Чем не наша модель? Семейно-воспитательная? С такой моделью родители, в основном, и приходят в школу. Очень обижаются, если с другими, чьими-то, восприятиями не совпадает. Старая, добрая модель иррациональной любви. Куда ж от нее? На ней мир испокон веку стоит. Куда ж с ней, одной да неистовой? Она же ребенка загубит своей топленой нежностью, а потом сама же будет рыдать и винить этого — своего — ребенка. Между этим вот святым молотом родительской любви и ее же священной наковальней и надсаживается, снует, суетится и все подставляет и подставляет — то туда, то сюда — свое безотказное плечо настоящий Учитель…

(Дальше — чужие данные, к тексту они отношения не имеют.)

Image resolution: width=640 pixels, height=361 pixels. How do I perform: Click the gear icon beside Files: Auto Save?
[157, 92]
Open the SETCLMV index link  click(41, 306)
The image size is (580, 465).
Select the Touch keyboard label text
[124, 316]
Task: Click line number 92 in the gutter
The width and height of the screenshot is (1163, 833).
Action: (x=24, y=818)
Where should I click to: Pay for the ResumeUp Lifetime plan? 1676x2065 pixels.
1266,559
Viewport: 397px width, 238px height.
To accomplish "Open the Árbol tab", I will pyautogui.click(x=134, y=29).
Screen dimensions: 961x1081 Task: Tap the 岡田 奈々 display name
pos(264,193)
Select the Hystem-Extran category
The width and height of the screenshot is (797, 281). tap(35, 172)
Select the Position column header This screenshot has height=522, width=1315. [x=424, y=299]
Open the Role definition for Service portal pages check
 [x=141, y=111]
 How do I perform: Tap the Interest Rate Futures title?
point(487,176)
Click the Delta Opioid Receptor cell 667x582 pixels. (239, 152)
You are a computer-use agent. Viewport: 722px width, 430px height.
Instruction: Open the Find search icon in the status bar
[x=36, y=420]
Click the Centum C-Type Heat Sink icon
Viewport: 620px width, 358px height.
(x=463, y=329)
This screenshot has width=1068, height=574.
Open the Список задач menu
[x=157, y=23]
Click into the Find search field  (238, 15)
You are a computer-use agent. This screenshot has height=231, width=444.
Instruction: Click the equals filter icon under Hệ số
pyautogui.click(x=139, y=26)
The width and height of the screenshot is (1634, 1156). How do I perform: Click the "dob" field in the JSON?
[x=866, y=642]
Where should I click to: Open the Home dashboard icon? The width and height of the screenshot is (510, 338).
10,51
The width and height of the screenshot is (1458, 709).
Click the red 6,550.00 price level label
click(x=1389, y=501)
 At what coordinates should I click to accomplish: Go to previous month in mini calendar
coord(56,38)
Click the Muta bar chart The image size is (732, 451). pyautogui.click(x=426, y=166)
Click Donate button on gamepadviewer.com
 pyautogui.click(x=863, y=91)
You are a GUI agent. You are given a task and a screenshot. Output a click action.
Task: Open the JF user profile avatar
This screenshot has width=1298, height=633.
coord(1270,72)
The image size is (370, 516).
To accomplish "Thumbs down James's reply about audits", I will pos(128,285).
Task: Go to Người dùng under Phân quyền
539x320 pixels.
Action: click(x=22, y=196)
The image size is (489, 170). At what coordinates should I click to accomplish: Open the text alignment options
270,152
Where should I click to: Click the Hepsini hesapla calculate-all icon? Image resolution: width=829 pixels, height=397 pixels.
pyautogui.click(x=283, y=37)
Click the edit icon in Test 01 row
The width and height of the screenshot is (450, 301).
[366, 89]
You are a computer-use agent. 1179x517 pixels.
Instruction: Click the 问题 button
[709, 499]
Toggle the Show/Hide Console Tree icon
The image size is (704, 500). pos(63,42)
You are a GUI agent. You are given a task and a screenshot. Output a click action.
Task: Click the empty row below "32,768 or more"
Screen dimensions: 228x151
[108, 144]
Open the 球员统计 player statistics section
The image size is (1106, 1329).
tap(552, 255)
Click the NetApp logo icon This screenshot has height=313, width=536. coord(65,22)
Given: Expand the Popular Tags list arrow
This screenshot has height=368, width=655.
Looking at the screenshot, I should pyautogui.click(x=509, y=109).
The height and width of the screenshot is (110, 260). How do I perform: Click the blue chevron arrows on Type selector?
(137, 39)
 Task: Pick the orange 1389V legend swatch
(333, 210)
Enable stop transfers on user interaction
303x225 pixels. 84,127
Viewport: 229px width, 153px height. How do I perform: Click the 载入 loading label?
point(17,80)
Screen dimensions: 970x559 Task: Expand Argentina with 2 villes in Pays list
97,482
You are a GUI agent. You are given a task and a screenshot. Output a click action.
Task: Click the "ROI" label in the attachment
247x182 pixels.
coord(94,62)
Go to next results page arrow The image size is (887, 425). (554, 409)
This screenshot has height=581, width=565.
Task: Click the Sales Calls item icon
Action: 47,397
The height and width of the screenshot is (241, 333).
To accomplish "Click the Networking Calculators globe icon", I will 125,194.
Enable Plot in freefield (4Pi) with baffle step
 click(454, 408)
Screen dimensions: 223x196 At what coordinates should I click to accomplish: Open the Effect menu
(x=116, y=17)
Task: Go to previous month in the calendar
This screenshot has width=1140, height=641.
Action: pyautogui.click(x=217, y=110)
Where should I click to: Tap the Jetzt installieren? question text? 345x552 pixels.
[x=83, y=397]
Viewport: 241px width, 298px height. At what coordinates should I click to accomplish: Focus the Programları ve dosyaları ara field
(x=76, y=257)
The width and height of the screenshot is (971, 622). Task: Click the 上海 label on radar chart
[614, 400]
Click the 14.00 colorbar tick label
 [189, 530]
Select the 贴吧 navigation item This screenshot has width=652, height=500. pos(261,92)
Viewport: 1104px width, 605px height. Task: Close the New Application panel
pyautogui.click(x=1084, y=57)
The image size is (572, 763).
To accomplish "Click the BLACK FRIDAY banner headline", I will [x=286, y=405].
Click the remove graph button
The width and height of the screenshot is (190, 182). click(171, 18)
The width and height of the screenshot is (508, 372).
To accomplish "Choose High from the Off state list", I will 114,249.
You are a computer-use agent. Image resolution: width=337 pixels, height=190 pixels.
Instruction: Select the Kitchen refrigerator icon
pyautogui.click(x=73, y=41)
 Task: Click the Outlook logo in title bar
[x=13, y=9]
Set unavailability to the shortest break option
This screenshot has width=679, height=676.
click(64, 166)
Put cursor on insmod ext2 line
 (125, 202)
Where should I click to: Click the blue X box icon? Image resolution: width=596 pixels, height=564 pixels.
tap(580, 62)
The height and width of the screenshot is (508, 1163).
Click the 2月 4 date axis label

Вряд ли тогда, досточтимый сэр, директор бы сильно расстроилась, если бы Вы из школы действительно ушли. Вы — совершеннолетний, ушли бы по собственному желанию, не как-нибудь, на завод, а не в подворотню, у Вас есть хорошая рабочая специальность, Вы и на заводе бы приносили свою пользу, так директор, наверное, думала. Ее даже не смущало, что конец августа, ну, перемоглась бы сколько-то в сентябре с Вашими выпускными-десятыми, сама бы немножко там повела, а там, глядишь, какой-никакой математик бы подвернулся, помогли бы в роно. Такого, как Вы, она, пожалуй, и искать бы не стала. Где такого найдешь? А главное — зачем?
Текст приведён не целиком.